REQUIRED ACTION: Look at the entries below and restate word for word the lines from the first through the one that has "Task: Click the search query text field".

Records excerpted from a collection
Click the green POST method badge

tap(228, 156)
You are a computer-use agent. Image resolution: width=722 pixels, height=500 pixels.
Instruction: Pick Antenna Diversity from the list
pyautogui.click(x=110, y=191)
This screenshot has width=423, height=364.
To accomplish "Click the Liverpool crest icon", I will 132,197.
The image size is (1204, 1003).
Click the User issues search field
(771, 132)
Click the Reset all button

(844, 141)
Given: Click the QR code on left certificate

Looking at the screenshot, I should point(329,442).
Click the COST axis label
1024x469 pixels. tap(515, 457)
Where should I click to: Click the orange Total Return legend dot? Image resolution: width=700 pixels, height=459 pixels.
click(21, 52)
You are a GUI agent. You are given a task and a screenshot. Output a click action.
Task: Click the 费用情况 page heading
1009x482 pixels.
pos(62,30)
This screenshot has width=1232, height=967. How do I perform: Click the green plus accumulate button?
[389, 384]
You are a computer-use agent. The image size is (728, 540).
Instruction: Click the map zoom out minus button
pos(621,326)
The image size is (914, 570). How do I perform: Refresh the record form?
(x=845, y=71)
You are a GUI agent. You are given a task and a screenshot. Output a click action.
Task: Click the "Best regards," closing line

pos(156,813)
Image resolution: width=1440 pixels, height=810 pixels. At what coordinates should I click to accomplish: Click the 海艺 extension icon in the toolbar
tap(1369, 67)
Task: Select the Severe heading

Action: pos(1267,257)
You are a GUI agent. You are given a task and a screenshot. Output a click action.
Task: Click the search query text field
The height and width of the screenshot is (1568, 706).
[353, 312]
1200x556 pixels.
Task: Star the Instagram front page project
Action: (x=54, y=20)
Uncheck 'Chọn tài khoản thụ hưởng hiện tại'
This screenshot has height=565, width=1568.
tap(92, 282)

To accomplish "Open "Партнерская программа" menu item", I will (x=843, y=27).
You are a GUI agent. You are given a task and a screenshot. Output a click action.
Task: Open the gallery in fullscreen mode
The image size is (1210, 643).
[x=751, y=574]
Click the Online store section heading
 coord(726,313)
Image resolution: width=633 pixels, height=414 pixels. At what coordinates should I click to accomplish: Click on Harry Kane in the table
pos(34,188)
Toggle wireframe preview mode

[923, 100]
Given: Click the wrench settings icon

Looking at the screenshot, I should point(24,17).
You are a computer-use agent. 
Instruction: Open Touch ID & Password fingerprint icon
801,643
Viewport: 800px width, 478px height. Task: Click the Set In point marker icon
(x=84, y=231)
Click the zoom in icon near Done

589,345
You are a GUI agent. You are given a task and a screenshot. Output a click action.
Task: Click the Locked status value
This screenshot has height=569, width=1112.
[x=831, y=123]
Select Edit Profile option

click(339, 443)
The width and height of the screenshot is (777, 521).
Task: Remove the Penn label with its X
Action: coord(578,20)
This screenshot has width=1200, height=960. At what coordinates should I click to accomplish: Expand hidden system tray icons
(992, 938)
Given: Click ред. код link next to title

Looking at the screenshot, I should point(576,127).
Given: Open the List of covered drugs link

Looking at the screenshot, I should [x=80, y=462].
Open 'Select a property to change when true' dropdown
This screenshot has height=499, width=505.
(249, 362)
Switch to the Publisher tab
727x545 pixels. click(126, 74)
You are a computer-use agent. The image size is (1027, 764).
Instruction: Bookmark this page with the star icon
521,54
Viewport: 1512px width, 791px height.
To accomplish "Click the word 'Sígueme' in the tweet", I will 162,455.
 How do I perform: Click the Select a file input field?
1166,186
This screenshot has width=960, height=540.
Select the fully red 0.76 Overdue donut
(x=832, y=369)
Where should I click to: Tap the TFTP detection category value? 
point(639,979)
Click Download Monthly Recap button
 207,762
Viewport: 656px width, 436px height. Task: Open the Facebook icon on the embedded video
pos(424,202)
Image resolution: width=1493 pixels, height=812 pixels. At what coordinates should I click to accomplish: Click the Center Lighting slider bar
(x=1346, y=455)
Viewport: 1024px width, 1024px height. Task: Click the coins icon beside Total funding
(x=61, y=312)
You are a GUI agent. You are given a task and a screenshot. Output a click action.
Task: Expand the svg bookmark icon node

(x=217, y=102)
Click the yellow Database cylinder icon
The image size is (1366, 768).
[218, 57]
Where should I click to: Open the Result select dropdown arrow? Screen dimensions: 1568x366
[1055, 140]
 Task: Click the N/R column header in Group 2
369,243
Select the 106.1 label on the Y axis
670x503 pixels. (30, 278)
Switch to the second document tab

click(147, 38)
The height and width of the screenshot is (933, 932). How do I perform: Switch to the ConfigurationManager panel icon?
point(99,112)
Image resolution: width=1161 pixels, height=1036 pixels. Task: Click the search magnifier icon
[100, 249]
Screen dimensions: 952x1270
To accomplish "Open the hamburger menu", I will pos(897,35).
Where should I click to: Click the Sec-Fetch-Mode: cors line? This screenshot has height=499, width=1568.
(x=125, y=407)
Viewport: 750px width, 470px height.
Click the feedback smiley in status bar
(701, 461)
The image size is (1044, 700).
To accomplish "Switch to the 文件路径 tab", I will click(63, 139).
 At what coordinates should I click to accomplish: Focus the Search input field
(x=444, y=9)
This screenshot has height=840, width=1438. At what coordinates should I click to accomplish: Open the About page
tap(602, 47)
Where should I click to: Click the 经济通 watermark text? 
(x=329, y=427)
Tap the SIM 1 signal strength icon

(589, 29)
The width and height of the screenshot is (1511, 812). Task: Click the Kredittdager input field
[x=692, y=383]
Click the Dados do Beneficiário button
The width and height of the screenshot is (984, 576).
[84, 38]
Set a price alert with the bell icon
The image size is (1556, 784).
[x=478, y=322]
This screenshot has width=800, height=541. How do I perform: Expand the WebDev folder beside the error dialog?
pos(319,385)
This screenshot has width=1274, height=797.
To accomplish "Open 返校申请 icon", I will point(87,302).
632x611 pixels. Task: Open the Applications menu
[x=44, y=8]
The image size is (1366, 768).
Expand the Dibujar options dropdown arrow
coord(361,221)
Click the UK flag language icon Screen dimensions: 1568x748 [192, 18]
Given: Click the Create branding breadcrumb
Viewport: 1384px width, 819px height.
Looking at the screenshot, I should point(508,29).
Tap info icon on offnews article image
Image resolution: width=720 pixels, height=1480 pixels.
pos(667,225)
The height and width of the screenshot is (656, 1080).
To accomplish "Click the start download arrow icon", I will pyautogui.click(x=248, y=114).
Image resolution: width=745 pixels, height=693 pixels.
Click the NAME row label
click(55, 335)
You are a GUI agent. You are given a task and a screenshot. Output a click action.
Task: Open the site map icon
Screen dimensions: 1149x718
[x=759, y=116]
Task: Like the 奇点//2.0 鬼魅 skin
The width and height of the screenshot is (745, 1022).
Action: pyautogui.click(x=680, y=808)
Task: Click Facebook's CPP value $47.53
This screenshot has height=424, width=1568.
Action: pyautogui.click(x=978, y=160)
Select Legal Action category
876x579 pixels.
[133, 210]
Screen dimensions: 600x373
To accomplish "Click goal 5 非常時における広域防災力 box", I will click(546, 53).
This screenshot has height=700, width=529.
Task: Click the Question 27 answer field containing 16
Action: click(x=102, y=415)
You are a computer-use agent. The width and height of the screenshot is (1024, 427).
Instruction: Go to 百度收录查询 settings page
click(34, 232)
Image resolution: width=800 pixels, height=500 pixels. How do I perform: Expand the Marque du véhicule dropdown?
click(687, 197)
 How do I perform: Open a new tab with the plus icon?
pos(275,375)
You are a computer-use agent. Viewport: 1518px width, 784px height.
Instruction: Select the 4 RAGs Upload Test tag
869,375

RESULT FOR THIS EXERCISE:
Click the green POST method badge

tap(228, 156)
You are a computer-use agent. Image resolution: width=722 pixels, height=500 pixels.
Instruction: Pick Antenna Diversity from the list
pyautogui.click(x=110, y=191)
This screenshot has width=423, height=364.
To accomplish "Click the Liverpool crest icon", I will 132,197.
The image size is (1204, 1003).
Click the User issues search field
(771, 132)
Click the Reset all button

(844, 141)
Given: Click the QR code on left certificate

Looking at the screenshot, I should point(329,442).
Click the COST axis label
1024x469 pixels. tap(515, 457)
Where should I click to: Click the orange Total Return legend dot? Image resolution: width=700 pixels, height=459 pixels.
click(21, 52)
You are a GUI agent. You are given a task and a screenshot. Output a click action.
Task: Click the 费用情况 page heading
1009x482 pixels.
pos(62,30)
This screenshot has width=1232, height=967. How do I perform: Click the green plus accumulate button?
[389, 384]
You are a computer-use agent. The image size is (728, 540).
Instruction: Click the map zoom out minus button
pos(621,326)
The image size is (914, 570). How do I perform: Refresh the record form?
(x=845, y=71)
You are a GUI agent. You are given a task and a screenshot. Output a click action.
Task: Click the "Best regards," closing line

pos(156,813)
Image resolution: width=1440 pixels, height=810 pixels. At what coordinates should I click to accomplish: Click the 海艺 extension icon in the toolbar
tap(1369, 67)
Task: Select the Severe heading

Action: pos(1267,257)
You are a GUI agent. You are given a task and a screenshot. Output a click action.
Task: Click the search query text field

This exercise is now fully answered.